Democratic vice presidential candidate Tim Walz has faced multiple lawsuits accusing him of infringing on religious liberty during his six years as Minnesota governor.

Walz encountered legal challenges for COVID-19 lockdown policies that religious organizations argued were discriminatory, placing stricter requirements on churches than businesses. He also encountered pushback after signing a law that stripped faith-based schools of funding for a program that offers free college credits to high school students.

[Vice President Kamala Harris, now Democrats’ presumptive presidential nominee, tapped Walz on Tuesday to be her running mate.]

Walz determined in a May 13, 2020, executive order that retailers would be allowed to reopen at 50% capacity, but he left religious gatherings capped at 10 people.
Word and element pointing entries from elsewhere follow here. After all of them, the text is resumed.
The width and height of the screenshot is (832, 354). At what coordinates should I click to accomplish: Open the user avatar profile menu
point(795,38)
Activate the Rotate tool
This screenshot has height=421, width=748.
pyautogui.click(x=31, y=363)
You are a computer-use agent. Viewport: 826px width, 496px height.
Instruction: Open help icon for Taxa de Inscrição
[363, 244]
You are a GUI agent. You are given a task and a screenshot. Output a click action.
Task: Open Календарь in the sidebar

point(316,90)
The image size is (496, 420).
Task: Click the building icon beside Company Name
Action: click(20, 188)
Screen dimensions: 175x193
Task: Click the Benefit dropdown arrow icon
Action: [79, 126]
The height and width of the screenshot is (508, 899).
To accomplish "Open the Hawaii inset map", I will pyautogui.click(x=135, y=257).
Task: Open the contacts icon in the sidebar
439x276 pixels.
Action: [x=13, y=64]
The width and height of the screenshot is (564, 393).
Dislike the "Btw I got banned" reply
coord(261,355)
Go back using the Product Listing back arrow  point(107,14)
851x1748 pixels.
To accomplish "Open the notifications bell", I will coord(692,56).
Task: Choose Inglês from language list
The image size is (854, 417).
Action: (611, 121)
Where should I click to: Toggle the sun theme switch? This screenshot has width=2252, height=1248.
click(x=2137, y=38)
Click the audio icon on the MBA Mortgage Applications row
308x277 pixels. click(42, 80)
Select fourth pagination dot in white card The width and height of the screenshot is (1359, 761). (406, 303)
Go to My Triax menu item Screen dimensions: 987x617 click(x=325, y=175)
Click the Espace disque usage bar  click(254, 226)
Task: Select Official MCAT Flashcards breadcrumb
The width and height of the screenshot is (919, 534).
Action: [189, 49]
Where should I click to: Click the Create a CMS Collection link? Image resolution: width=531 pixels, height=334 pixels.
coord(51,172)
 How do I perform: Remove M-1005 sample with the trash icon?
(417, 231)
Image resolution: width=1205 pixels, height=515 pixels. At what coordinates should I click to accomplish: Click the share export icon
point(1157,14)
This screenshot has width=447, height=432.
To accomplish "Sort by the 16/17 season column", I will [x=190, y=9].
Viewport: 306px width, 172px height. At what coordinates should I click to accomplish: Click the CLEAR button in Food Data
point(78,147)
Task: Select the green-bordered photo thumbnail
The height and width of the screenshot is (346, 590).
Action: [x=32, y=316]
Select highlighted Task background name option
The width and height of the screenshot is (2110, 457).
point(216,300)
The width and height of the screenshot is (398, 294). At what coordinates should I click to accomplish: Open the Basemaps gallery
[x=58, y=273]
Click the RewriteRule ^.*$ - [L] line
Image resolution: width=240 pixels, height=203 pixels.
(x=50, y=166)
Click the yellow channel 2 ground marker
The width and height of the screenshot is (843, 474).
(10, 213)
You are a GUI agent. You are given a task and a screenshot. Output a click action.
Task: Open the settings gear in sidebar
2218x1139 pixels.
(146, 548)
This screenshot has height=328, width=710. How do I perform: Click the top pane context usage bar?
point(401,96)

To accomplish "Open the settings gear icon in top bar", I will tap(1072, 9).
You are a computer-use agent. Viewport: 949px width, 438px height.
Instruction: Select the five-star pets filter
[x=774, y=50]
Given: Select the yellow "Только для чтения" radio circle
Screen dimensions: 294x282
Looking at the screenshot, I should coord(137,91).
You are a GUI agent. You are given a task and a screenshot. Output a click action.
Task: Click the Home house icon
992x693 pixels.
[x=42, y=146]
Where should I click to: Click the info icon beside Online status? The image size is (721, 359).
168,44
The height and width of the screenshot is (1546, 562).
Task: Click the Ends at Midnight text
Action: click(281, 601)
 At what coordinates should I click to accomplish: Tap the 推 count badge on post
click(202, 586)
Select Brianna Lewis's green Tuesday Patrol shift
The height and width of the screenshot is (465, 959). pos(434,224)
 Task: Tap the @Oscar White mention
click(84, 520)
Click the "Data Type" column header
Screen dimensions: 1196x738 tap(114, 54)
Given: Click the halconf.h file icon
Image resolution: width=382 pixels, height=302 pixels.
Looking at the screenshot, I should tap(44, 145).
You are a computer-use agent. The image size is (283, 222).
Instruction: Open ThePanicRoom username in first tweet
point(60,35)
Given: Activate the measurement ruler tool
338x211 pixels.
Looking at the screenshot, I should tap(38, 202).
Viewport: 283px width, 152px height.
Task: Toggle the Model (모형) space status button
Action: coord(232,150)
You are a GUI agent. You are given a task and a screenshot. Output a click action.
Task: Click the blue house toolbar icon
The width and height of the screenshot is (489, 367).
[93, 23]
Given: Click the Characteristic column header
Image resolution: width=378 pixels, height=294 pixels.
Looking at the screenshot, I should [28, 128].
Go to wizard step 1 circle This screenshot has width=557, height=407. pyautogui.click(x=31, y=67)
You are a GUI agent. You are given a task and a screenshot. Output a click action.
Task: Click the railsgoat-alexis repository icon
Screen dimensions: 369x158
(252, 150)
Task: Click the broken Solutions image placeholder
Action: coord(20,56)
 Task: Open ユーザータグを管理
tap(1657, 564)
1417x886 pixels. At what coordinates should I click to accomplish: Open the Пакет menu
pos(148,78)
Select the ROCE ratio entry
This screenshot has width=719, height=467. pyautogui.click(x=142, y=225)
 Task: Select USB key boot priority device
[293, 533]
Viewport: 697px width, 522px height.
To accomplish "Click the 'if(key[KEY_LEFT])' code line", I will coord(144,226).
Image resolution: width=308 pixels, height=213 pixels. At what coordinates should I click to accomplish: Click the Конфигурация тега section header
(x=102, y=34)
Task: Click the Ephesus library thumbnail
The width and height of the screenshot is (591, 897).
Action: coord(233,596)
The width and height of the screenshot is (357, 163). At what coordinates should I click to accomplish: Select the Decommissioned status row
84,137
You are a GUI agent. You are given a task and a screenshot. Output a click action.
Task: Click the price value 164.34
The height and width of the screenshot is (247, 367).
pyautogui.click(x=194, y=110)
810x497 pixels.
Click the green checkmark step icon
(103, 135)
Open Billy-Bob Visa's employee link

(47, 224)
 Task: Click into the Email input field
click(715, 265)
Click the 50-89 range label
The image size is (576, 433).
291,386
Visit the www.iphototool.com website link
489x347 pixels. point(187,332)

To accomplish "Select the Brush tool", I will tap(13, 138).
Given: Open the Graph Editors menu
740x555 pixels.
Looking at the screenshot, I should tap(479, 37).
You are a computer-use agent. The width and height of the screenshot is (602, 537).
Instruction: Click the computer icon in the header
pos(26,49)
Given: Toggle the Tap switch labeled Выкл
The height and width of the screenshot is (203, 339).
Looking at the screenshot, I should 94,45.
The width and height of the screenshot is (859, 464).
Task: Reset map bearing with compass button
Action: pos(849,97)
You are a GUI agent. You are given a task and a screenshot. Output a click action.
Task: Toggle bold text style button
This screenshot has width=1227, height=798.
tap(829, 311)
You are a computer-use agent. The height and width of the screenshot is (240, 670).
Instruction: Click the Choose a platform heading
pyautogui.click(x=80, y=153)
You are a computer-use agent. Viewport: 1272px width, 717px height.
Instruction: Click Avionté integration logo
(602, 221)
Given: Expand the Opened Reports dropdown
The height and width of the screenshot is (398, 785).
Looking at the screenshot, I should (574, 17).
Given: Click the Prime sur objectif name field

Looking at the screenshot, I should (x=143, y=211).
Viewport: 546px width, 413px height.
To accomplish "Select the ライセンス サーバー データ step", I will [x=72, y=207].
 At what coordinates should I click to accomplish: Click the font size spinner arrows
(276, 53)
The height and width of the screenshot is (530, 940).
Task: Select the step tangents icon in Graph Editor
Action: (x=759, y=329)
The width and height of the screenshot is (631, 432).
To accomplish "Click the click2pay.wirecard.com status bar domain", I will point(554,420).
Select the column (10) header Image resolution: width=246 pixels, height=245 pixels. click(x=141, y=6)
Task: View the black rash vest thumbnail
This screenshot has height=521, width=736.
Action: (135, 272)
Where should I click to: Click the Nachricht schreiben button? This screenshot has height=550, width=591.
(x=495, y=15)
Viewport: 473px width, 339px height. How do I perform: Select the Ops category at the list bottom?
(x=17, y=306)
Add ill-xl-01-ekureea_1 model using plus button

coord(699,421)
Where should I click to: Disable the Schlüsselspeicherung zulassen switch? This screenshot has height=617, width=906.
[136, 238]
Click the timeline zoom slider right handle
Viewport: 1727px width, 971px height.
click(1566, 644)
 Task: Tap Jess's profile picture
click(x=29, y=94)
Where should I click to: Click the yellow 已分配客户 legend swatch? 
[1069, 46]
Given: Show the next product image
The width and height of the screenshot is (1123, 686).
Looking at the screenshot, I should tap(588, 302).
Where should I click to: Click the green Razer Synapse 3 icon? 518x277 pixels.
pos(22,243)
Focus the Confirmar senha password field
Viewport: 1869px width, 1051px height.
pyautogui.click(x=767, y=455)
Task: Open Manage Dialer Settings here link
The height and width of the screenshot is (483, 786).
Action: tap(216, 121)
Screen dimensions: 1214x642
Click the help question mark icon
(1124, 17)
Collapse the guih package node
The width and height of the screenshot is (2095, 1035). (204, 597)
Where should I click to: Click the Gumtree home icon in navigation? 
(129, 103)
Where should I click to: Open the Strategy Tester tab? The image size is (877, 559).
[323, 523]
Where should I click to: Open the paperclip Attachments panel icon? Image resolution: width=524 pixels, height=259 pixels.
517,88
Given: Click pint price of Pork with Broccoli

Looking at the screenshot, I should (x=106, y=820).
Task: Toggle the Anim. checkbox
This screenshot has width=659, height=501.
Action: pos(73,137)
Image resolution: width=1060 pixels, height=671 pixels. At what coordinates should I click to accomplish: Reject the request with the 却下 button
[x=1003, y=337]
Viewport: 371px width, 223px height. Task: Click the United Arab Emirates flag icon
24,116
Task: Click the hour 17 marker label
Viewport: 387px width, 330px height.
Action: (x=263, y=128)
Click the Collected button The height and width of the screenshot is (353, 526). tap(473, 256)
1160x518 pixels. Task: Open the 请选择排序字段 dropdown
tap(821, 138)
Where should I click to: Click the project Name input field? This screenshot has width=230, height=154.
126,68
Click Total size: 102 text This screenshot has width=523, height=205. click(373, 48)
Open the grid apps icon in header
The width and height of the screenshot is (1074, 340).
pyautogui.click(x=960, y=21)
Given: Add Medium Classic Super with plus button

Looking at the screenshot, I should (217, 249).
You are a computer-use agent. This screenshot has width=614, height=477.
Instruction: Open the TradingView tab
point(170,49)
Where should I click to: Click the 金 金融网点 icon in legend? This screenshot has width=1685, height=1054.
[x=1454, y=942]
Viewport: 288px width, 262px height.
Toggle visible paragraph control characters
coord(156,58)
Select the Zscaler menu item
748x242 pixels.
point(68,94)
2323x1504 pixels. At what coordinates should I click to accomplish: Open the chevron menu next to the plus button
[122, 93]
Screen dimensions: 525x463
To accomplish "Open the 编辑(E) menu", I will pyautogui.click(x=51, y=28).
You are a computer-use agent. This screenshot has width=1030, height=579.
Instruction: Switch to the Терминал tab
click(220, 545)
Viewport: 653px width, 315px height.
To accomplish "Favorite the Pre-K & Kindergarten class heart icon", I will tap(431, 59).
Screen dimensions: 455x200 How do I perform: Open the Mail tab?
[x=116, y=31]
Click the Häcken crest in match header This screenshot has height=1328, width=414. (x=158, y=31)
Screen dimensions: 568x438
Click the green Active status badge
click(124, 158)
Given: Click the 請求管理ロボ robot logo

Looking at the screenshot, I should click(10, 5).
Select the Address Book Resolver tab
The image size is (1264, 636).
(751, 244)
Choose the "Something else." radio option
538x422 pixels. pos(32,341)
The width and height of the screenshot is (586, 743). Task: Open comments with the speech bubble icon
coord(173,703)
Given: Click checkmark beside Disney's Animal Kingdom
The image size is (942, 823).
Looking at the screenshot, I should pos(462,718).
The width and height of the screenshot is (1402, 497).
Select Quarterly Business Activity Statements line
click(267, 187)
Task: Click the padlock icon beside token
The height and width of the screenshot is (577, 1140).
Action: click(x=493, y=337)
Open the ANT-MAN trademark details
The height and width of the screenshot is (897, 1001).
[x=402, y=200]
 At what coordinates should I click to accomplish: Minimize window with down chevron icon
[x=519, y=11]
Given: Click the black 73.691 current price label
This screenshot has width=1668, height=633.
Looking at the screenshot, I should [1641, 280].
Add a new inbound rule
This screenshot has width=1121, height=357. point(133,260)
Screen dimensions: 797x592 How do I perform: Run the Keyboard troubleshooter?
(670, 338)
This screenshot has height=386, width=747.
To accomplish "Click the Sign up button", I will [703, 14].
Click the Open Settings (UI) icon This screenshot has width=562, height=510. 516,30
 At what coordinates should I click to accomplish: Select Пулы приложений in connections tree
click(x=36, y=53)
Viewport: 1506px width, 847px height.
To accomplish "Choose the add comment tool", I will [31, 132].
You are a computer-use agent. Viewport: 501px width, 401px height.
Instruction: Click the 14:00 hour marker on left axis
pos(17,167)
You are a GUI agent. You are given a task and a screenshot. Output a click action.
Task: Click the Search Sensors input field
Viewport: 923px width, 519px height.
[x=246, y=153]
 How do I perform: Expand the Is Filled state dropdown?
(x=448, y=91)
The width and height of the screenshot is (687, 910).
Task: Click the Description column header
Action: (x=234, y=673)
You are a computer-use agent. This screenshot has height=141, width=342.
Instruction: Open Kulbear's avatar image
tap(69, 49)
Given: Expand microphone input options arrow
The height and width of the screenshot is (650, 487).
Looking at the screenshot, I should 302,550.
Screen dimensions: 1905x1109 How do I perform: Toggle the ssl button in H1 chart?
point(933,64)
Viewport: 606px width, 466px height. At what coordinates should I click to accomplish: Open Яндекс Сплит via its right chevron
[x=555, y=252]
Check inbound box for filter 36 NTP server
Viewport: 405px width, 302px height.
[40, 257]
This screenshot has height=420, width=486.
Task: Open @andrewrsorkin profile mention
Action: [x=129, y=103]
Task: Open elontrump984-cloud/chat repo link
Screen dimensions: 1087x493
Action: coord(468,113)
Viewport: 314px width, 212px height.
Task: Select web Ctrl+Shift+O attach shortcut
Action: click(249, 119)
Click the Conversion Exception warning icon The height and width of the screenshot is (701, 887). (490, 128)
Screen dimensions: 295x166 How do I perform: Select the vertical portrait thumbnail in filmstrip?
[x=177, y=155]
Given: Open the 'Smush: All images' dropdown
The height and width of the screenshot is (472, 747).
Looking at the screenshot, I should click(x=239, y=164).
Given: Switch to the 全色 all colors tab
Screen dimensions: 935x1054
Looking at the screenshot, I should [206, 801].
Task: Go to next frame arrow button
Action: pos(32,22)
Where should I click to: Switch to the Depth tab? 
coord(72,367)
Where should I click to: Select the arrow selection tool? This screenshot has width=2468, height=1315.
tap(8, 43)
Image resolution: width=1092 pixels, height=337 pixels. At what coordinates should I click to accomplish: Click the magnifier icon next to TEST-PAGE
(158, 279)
After Catholic and Lutheran churches in Minnesota announced plans to resume meeting in person regardless of the governor’s order, he negotiated to allow religious groups to operate at 25% capacity, according to the Minneapolis-based Star Tribune.

Two churches nevertheless moved forward with their lawsuit over discriminatory treatment. Walz settled in May 2021 after the state’s motion to dismiss was denied, agreeing to treat religious gatherings the same as “the least restricted secular business regulated by the order.”

Three churches backed by the Thomas More Society also filed a lawsuit in August 2020, arguing Walz violated their religious liberty by mandating masks, limiting capacity, and requiring social distancing.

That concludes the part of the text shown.